◆ **Stated problem**: Recast the material below as a Markdown table with the columns Row and Line, putting each line in its own numbered row and skipping any blank lines.

(Click-target data)
## start

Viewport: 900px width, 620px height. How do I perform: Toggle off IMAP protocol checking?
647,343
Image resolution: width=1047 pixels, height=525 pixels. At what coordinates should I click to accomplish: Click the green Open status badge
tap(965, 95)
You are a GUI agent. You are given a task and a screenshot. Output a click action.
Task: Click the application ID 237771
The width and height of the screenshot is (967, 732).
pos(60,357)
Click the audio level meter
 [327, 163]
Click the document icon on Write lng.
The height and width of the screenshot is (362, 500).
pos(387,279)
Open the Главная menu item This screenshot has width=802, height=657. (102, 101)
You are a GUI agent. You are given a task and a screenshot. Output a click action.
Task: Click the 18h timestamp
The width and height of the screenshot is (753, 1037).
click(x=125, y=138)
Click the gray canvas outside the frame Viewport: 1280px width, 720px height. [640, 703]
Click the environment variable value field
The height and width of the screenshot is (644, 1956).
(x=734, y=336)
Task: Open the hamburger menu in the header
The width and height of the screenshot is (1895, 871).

## end

◆ **The solution**:
| Row | Line |
|---|---|
| 1 | Viewport: 900px width, 620px height. How do I perform: Toggle off IMAP protocol checking? |
| 2 | 647,343 |
| 3 | Image resolution: width=1047 pixels, height=525 pixels. At what coordinates should I click to accomplish: Click the green Open status badge |
| 4 | tap(965, 95) |
| 5 | You are a GUI agent. You are given a task and a screenshot. Output a click action. |
| 6 | Task: Click the application ID 237771 |
| 7 | The width and height of the screenshot is (967, 732). |
| 8 | pos(60,357) |
| 9 | Click the audio level meter |
| 10 |  [327, 163] |
| 11 | Click the document icon on Write lng. |
| 12 | The height and width of the screenshot is (362, 500). |
| 13 | pos(387,279) |
| 14 | Open the Главная menu item This screenshot has width=802, height=657. (102, 101) |
| 15 | You are a GUI agent. You are given a task and a screenshot. Output a click action. |
| 16 | Task: Click the 18h timestamp |
| 17 | The width and height of the screenshot is (753, 1037). |
| 18 | click(x=125, y=138) |
| 19 | Click the gray canvas outside the frame Viewport: 1280px width, 720px height. [640, 703] |
| 20 | Click the environment variable value field |
| 21 | The height and width of the screenshot is (644, 1956). |
| 22 | (x=734, y=336) |
| 23 | Task: Open the hamburger menu in the header |
| 24 | The width and height of the screenshot is (1895, 871). |